:: Tasks to carry out ::
a – The essay on pregnancy and alcohol gives a list of non-acceptable behaviours. Name every group of women it says that list covers.
b – Continue the essay on pregnancy and alcohol from its last line.

:: Exercise text ::
________________________
Why Stop at Alcohol?

The Manitoba Liquor Control Commission has started a laudable new campaign called With Child, Without Alcohol. In it, you will find such irrefutable gems of current scientific wisdom such as:

when it comes to drinking during pregnancy, the only absolutely safe amount is absolutely none at all

But I ask, why stop there? This really points to a serious shortcoming in our society, namely, the fact that pregnancy is not better regulated (or even regulated at all!). Why, any self-absorbed hedonistic lout can go out and have herself a child. If we, as a society, are unwilling or unable to force pre-pregnant women to undergo suitability testing and contractual agreements to fetal safety conditions, then we, as a society, must be willing to impose those views on pregnant women whenever we see them engaged in any act that may have ominously undefinable but most definitely “bad” consequences for the child.

The honest truth is that we don’t know all the potentially scary long term effects on children of toxins and chemicals and activities endured by a mother when she is pregnant. We don’t. As the wise people at MLCC say “the only absolutely safe amount is absolutely none at all”.

Below is a list of non-acceptable behaviours for pregnant women, including women you think may be pregnant, may be trying to get pregnant, or have a child under one year old that they really should be breastfeeding. Please feel free to add your own, and to work by your own judgement. If something being done by a pregnant women just feels ‘wrong’ to you, then by all means take it upon yourself to force her to change her ways and behaviours. Remember, citizens, this is not just for the fun of putting uppity pregnant women in their place; this is a call to create a better future generation by eliminating the harmful effects of all maternal pre-natal activities.

Non-acceptable behaviours include (but are not limited to):

  • smoking, drinking, drugs of any kind (even those prescribed by a doctor; Tylenol may be used if pain is so severe the eyes are bleeding, otherwise just suck it up and consider it practise for childbirth.
________________________
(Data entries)

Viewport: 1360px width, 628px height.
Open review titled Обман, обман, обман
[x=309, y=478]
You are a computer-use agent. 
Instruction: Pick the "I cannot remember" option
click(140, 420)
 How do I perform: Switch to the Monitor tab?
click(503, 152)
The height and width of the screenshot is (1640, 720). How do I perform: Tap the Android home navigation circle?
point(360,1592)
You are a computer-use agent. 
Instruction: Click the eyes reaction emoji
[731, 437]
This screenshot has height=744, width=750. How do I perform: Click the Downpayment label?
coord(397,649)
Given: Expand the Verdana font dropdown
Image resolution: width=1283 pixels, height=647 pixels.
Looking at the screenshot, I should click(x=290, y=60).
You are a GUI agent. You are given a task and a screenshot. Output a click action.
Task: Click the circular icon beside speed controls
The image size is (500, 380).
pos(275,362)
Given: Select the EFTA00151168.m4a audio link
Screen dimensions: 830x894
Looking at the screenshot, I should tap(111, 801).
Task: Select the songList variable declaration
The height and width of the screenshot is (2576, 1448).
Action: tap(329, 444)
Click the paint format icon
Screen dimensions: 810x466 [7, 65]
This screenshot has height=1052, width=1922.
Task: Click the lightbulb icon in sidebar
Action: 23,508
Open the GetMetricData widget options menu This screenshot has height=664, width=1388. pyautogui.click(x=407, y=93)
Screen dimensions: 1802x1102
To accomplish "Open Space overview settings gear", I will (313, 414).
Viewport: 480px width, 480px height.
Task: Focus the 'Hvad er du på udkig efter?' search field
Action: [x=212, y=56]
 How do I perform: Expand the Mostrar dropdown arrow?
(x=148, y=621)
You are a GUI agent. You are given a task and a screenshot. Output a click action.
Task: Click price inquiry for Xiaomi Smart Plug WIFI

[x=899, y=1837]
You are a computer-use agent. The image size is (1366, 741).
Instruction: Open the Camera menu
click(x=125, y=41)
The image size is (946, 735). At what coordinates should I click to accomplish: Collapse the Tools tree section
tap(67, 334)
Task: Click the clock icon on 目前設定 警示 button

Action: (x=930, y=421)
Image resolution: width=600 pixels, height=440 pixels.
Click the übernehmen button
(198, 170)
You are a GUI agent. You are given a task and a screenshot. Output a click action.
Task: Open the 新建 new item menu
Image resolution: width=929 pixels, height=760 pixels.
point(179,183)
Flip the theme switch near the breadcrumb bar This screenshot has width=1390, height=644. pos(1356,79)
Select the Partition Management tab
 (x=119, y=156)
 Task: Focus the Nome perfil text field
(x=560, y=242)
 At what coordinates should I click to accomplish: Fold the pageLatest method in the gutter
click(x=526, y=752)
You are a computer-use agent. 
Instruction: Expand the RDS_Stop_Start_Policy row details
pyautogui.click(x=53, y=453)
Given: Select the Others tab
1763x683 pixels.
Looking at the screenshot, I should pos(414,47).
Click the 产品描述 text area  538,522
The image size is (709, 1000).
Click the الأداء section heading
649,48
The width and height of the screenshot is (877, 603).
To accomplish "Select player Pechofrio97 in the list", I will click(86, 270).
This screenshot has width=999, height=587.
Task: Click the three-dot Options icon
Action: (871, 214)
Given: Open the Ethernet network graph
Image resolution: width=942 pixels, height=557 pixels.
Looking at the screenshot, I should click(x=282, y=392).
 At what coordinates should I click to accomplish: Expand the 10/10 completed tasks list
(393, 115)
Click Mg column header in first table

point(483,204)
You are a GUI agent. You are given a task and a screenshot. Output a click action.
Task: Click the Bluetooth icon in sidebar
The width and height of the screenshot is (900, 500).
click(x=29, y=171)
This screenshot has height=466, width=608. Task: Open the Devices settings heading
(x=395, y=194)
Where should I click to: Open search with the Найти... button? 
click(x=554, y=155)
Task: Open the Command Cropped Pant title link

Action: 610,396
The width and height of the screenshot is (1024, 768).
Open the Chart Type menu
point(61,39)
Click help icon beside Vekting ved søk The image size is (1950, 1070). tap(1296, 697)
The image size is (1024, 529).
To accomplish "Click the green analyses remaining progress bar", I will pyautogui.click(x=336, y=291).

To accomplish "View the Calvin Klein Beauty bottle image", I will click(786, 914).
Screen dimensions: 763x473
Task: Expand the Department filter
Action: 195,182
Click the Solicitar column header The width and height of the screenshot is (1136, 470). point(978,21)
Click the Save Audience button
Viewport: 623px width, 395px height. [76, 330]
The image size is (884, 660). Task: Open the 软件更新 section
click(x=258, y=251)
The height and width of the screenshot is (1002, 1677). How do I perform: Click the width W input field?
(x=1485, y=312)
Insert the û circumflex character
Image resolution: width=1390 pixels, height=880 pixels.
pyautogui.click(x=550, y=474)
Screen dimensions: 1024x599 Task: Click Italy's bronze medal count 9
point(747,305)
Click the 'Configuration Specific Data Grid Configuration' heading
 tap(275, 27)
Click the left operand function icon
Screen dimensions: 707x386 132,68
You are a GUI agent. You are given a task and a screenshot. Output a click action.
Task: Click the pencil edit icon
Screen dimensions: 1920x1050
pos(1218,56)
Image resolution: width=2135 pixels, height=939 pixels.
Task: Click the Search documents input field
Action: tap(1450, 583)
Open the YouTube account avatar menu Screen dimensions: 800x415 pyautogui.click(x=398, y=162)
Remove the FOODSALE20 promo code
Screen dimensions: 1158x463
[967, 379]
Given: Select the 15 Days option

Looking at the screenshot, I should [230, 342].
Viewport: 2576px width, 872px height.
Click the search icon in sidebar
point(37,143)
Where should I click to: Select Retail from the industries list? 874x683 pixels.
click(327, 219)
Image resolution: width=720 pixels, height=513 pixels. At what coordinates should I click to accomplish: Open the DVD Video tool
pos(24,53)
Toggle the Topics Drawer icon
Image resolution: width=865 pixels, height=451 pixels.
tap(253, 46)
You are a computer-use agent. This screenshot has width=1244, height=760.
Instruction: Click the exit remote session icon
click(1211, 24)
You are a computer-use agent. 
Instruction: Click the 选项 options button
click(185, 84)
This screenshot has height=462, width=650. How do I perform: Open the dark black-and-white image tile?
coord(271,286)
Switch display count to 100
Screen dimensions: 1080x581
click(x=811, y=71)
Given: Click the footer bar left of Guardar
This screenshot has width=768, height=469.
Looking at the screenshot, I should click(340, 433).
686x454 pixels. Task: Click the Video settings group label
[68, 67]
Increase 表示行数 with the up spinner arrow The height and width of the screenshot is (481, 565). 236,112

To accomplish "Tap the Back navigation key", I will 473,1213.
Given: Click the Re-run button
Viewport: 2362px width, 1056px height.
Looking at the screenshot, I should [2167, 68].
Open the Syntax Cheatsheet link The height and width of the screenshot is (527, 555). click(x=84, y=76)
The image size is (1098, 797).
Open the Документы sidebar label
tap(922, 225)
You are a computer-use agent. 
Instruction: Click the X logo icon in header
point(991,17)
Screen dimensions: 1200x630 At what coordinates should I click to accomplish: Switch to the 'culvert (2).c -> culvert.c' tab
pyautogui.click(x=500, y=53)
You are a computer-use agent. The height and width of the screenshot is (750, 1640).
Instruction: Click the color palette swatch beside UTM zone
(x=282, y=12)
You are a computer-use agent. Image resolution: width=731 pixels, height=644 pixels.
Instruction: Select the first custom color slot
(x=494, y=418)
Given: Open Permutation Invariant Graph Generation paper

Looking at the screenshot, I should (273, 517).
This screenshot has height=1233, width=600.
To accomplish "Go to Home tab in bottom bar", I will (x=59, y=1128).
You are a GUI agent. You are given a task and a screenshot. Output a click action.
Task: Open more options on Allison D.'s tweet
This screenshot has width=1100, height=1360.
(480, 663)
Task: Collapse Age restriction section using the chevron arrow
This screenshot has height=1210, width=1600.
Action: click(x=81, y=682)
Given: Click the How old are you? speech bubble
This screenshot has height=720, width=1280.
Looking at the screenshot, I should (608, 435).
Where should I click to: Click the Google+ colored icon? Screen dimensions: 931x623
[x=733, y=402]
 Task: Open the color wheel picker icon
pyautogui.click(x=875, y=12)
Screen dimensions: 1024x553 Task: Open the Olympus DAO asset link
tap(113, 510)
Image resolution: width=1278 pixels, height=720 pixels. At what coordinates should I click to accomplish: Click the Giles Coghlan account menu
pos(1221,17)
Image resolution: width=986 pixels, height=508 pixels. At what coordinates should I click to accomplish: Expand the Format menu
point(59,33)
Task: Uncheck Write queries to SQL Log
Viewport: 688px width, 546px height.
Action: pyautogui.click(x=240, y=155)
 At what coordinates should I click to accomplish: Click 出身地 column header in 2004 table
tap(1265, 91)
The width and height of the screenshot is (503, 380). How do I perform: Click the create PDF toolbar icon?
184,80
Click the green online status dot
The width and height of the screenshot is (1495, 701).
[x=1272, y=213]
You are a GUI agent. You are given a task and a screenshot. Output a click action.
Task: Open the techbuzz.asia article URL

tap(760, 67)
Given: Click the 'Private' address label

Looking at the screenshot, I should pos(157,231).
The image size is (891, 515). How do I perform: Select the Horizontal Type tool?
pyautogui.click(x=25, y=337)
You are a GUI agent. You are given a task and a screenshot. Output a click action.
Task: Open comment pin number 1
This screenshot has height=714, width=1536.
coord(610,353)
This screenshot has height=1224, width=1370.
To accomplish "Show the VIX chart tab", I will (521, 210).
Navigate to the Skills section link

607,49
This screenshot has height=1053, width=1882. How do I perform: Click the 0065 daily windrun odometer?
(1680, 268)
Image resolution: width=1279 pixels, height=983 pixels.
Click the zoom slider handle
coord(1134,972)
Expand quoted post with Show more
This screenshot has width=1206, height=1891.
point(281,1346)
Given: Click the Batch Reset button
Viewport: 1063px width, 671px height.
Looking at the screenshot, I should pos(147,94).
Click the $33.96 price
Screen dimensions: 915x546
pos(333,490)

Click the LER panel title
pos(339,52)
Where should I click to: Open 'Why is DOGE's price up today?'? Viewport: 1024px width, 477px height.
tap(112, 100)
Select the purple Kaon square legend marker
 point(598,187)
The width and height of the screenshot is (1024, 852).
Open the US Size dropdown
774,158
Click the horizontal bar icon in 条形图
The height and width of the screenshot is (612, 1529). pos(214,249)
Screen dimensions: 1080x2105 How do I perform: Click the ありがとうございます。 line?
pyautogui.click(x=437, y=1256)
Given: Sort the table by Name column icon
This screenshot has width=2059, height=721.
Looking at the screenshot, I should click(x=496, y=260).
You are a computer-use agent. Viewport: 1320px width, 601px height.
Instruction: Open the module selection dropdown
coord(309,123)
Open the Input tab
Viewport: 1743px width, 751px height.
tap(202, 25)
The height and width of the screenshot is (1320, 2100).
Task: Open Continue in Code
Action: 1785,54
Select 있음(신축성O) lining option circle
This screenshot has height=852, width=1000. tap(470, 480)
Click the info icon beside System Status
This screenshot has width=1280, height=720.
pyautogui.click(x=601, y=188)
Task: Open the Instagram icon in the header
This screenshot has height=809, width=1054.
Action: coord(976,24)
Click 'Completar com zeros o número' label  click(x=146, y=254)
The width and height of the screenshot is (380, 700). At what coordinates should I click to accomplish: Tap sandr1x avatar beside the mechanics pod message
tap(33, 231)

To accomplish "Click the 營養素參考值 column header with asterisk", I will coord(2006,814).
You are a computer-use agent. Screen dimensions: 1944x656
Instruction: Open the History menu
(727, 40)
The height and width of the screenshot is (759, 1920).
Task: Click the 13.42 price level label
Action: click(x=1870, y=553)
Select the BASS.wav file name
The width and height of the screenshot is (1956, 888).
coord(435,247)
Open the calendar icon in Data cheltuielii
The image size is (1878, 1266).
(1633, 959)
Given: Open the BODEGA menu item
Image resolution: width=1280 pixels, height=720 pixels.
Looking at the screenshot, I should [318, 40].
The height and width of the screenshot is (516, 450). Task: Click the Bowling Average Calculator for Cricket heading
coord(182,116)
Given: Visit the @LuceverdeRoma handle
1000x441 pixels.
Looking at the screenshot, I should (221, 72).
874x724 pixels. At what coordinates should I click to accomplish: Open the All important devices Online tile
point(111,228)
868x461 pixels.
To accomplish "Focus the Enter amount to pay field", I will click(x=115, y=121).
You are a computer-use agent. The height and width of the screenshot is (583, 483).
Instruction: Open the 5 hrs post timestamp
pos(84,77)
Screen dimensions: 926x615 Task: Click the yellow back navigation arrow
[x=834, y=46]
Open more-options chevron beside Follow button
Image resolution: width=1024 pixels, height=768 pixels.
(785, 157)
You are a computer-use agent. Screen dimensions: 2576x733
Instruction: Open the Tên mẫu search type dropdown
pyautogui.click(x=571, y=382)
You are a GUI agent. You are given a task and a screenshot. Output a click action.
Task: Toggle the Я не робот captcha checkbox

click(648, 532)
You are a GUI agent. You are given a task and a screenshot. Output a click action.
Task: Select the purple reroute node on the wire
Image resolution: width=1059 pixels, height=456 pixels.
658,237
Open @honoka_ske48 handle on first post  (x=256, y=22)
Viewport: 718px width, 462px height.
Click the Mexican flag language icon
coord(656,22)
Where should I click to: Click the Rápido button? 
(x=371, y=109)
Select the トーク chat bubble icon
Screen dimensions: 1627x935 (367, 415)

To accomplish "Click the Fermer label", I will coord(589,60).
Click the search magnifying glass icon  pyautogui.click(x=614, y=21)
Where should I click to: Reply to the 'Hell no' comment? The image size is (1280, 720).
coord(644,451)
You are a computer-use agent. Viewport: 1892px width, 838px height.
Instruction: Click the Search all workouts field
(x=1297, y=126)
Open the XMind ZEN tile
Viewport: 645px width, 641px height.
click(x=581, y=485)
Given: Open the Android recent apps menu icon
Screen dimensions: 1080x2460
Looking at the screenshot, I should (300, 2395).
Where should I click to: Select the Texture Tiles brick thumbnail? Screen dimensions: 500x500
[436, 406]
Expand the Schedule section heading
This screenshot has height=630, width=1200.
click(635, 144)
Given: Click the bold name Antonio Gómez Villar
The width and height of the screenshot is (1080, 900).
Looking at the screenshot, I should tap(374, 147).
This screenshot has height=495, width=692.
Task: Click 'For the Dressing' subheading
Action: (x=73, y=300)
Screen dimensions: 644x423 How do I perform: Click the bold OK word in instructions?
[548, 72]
________________________
:: Answers to each task ::
a –
- pregnant women
- women you think may be pregnant
- women who may be trying to get pregnant
- women who have a child under one year old that they really should be breastfeeding

b –
  • eating any processed, non-organic, potentially contaminated (ecoli, salmonella, mercury, dirt), non-vegan, non-heritage varietal, non-locally produced, non-free range, non-antibiotic free food that does not conform with the Canada Food Guide
  • travel by automobile, bus, plane, train, walking on slippery or uneven terrain, or being pushed about in a wheelbarrow without a restraining strap
  • exposure to smog, second hand smoke, car exhaust, lawn treatments, hair treatments, the ‘wears too much cologne man’ down the street, the smell of a farm in the spring, pine needles (or simulations thereof), new carpets, any age of paint, and generally going about where one might encounter VOCs without a personal respirator
  • refusing to engage in regular physical activity in a Societially Approved Manner that does not violate the above points


  1. fern hill says

    If we as a society really want to regulate pregnancy — by interfering with pregnant women — we need a way to tell just who is pregnant. In the early stages, there may be little outward sign. And some women don’t show all that much quite late into pregnancy.

    Research funds should be spent on some kind of external marker, perhaps hormone-related, that would SHOUT to even the most casual observer: I AM PREGNANT. I NEED TO BE COERCED.

    Maybe a glowing spot in the middle of the forehead?

  2. says

    Why not simply assume that by her very existence, a woman stands at least a fifty percent chance of being pregnant at any given time? Therefore all possible precautions should be forced upon her at all times. Just in case.

    I am SO enjoying this blog!

  3. deBeauxOs says

    Indeed, why let alcohol deprive you of the right to impregnate, as promoted by the stoopid t-shirts sold by the Bluenotes stores. “NO means have aNOther drink” says the slogan.

    Oh yeah, all the hip campus guys know that if you get a woman really drunk (but not unconscious because that is SO NOT attractive) you don’t have to mess around with concerns like asking her for sex. You just take it. And no obligation to use a condom either because who’s going to make a guy put that thing on? And if she gets pregnant, so what? How can she I.D. you if she was drunk? And if she keeps on drinking after that, well it has nothing to do with you. It’s her problem, right?

  4. Holly Stick says

    I think a scarlet “P” on the forehead would do; maybe a chemically sensitive tattoo that would turn red when the pregnancy hormones shoot up and fade out after birth, until the next production shift (er, I mean anticipated blessed event) starts up.

    Of course the tattoo should be applied before puberty; I bet even those parents who oppose the vaccine against cervical cancer would go for the pregnancy tattoo!

  5. says

    oh my GAWD! You can’t hear me. This is the loudest and hardest belly laugh I’ve done in a loud time. I have visual water effects squirting out of my eyes, too. That was hilarious.